What to work on
From the records below, set down exactly the lines starting with the line that contains "Click the My products heading" and going on through the line that contains "Where should I click to: Click". Nothing else is wanted.
(Provided entries Opens)
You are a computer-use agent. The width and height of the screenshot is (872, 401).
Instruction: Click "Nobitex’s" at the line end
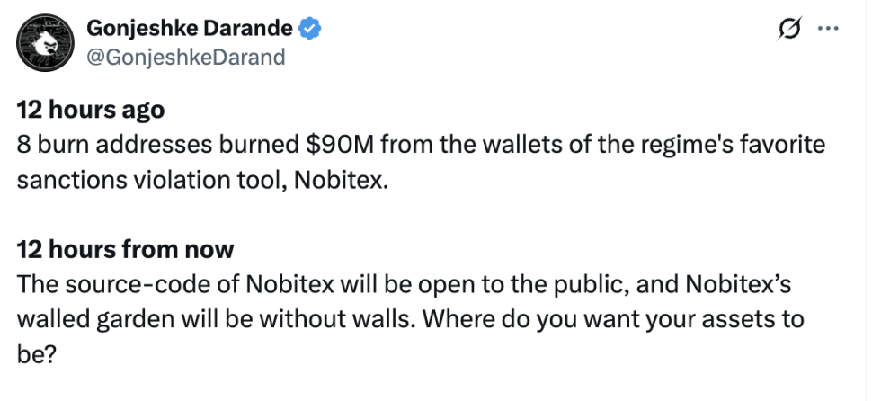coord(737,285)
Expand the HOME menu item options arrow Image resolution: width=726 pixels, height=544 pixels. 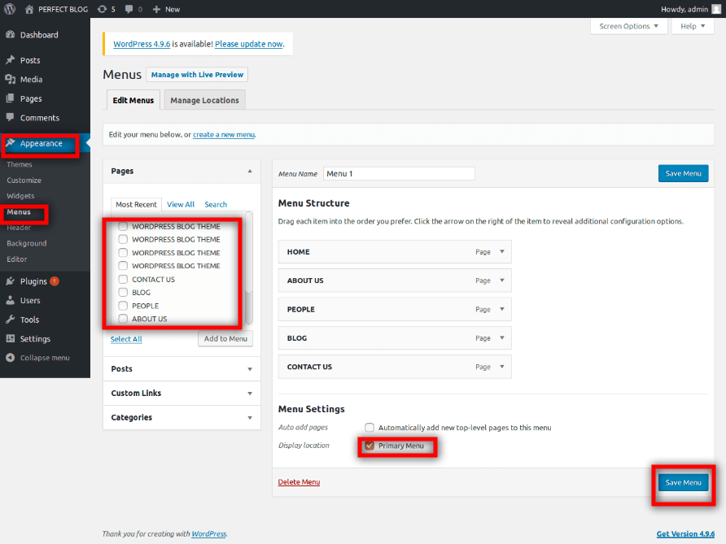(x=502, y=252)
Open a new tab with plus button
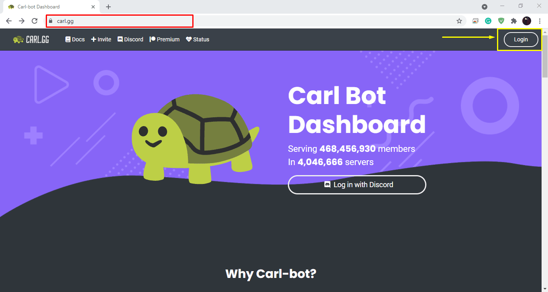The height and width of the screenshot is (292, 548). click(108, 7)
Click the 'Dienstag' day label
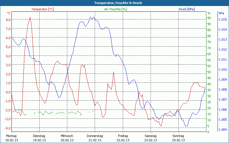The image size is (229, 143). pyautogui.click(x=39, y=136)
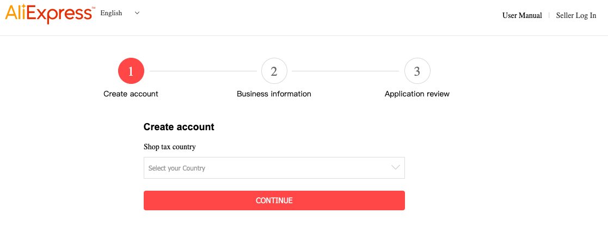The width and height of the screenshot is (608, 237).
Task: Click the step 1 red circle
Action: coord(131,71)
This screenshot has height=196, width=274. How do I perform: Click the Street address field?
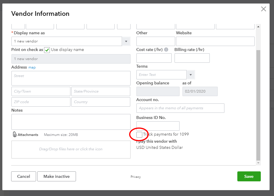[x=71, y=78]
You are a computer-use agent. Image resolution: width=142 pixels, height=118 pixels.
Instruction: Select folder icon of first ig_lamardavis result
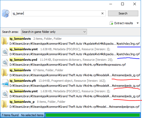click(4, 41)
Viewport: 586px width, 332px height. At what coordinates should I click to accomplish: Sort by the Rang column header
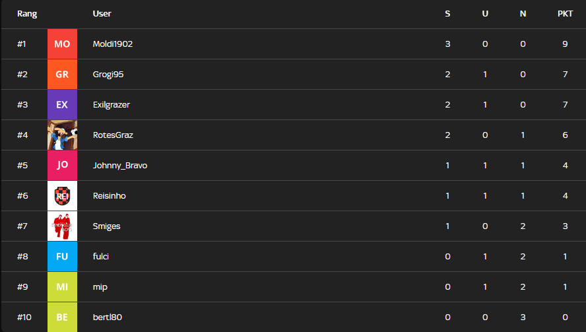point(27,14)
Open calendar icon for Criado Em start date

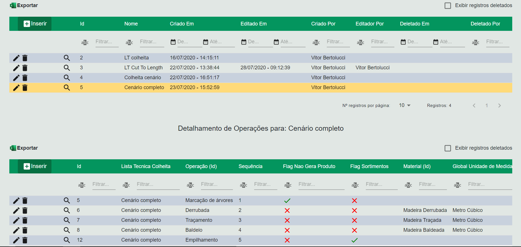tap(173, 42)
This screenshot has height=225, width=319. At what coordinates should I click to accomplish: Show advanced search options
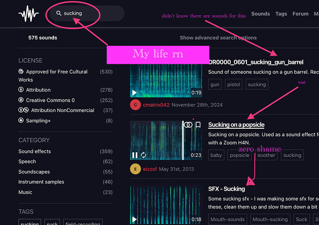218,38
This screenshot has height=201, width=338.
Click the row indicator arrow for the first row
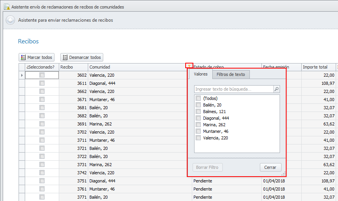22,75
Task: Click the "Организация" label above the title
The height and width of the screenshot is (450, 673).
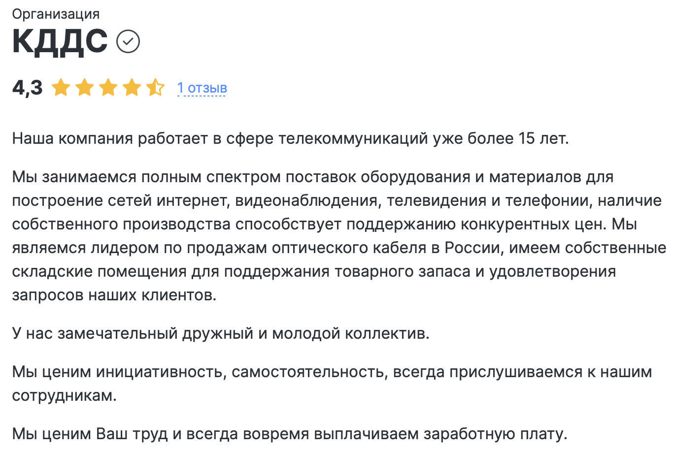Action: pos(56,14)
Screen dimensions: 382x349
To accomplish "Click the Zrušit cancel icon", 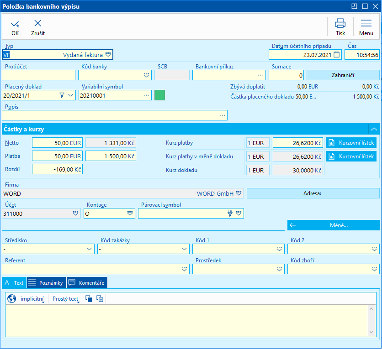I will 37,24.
(Provided entries Closes)
(Provided entries Opens)
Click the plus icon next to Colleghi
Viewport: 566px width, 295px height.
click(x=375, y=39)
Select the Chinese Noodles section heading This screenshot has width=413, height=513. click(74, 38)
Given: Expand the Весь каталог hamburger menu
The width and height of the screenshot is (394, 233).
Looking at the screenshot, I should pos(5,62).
(Provided entries Closes)
(Provided entries Opens)
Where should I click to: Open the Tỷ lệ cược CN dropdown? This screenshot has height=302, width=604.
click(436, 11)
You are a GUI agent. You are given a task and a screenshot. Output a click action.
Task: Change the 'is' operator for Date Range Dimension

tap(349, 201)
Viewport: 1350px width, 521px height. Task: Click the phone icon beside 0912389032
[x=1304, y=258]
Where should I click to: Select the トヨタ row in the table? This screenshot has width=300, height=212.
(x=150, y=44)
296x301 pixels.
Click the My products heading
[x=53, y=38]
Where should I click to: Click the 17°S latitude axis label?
(Provided entries Closes)
Task solution
Click the My products heading
[x=53, y=38]
Where should I click to: Click the 17°S latitude axis label?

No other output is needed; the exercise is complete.